The AI is ultimately following some procedure, and any outside information or programmer intention or human protest is just some variable that may or may not be taken into consideration.
That just restated my point that the different sides in the debate are just making different assumptions about likely AI architectures.
But the AI researchers win, because they know what real world AI architectures are, whereas MIRI is guessing.
Given that it’s easier to be wrong than to be right, I’d argue that the AI doing the wrong thing requires -less- overall complexity, regardless of its architecture or assumptions.
If the AI is a query AI—when asked a question, it gives a response—it doesn’t make sense to argue that it would start tiling the universe in smilie faces; that would be an absurd and complex thing that would be very unlikely bordering on impossible. But its -answer- might result in the universe being tiled in smilie faces or some analogously bad result, because that’s easier to achieve than a universe full of happy and fulfilled human beings, and because the humans asking the question asked a different question than they thought they asked.
There’s no architecture, no set of assumptions, where this problem goes away. The problem can be -mitigated-, with endless safety constraints, but there’s not an architecture that doesn’t have the problem, because it’s a problem with the universe itself, -not- the architecture running inside that universe: There are infinitely more wrong answers than right answers.
But dangerous unfriendliness is not just any kind of wrongness. Many kinds of wrongness, such as crashing, or printing an infinite string of ones, are completely harmless.
All other things being equal, an oracle AI is safer because human can check it’s answers before acting on them.....and the smiley face scenario wouldn’t happen. There may be scenarios where the problem in the answers isnt obvious, and doesn’t show up until the damage is done.....but the question is how likely a system with a bug, a degraded system, is likely to come up with a sophisticated error.
Probably not, but MIRI is claiming a high likelihood of dangerously unfriendly AI, absent its efforts, not a nonzero likelihood,
True, but that doesn’t change anything.
The bug isn’t with the system. It’s with the humans asking the wrong questions, targeting the wrong answer space. Some issues are obvious—but the number of answers with easy-to-miss issues is -still- much greater than the number of answers that bulls-eye the target answer space. If you want proof, look at politics.
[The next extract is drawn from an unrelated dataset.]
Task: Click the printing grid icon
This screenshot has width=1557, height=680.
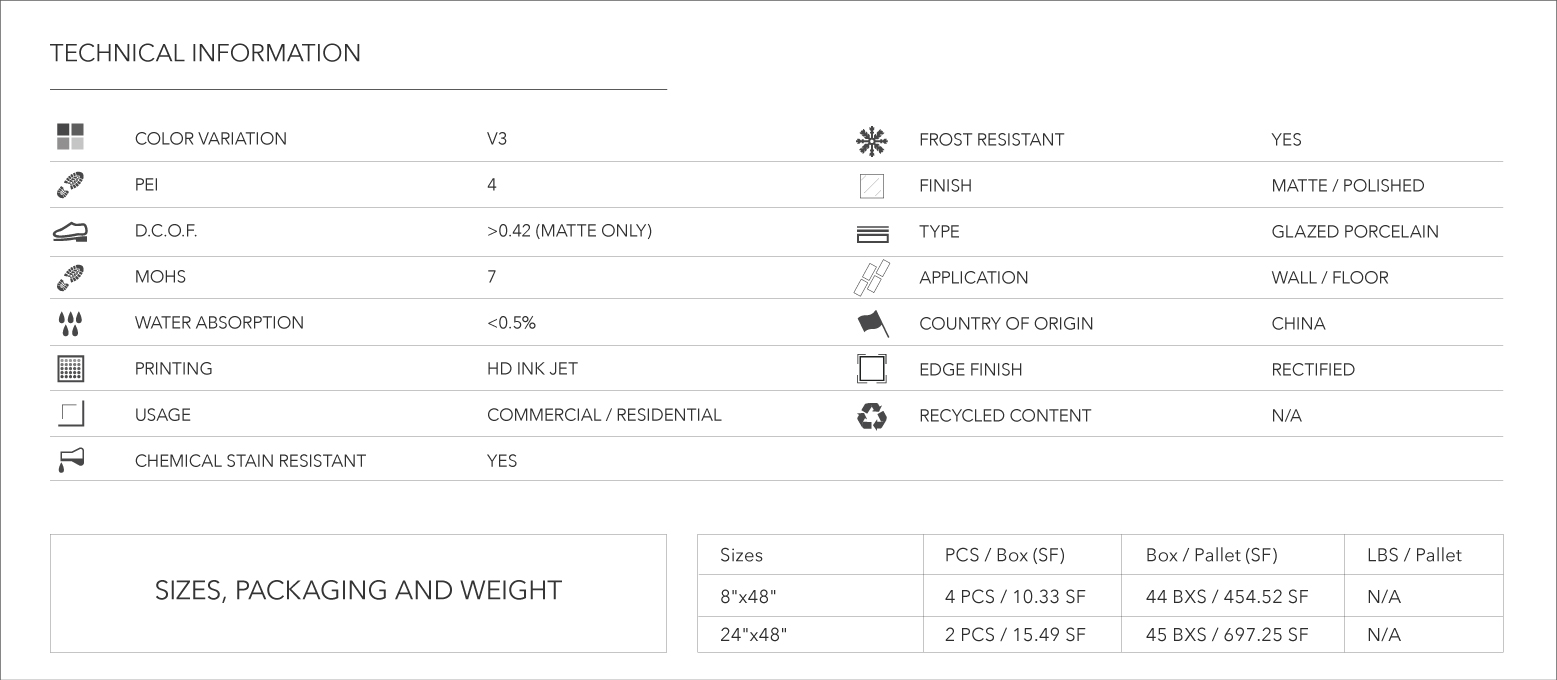Action: 70,369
That’s assuming there’s actually a correct answer in the first place. When it comes to social matters, my default position is that there isn’t.
What’s “Probably not” the case?
Actually, the issue is technical terms, vs normal usage.
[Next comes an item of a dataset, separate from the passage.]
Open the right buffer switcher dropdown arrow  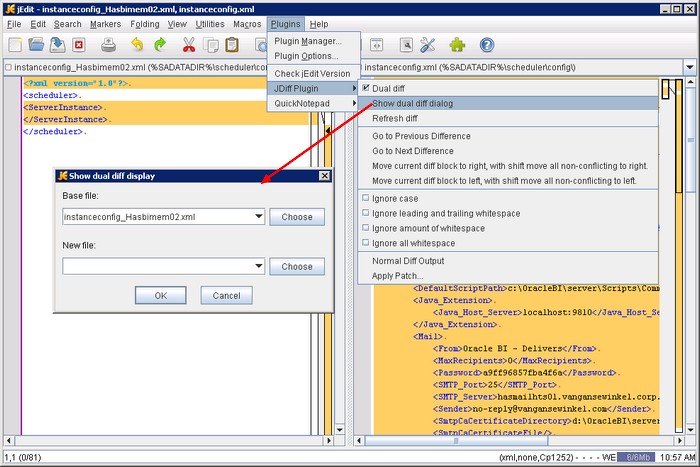point(689,68)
When using technical terms it is important to stick to the convention.
In normal usage, however, we rely on context to supply disambiguating information.
The word “intention” is not a technical term. And, in the context in which I used it the meaning was clear to most people on LW who commented.
For clarity, the intended meaning was that it should distinguish a type of AI whose goals say something like “Kill my enemies and make your creator rich” or “Destroy all living things”. Those would not be AIs with “good intentions” because they would have been deliberately set up to do bad things.
Most people who write about these scenarios use one or another choice of words to try to indicate that the issue being considered is whether an AI that was programmed with “prima facie good intentions” might nevertheless carry out those “prima facie good intentions” in such a way as to actually do something that we humans consider horrible. Different commentators have chosen different ways to get that idea across—some of them said “good intentions,” none of them to my knowledge said “prima facie good intentions” and many used some other very, very similar form of words to “good intentions”. In all of the essays and news reports and papers I have seen there is some attempt to convey the idea that we are not addressing an overtly evil AI.
As I said, in almost all cases, commentors have picked that usage up straight away.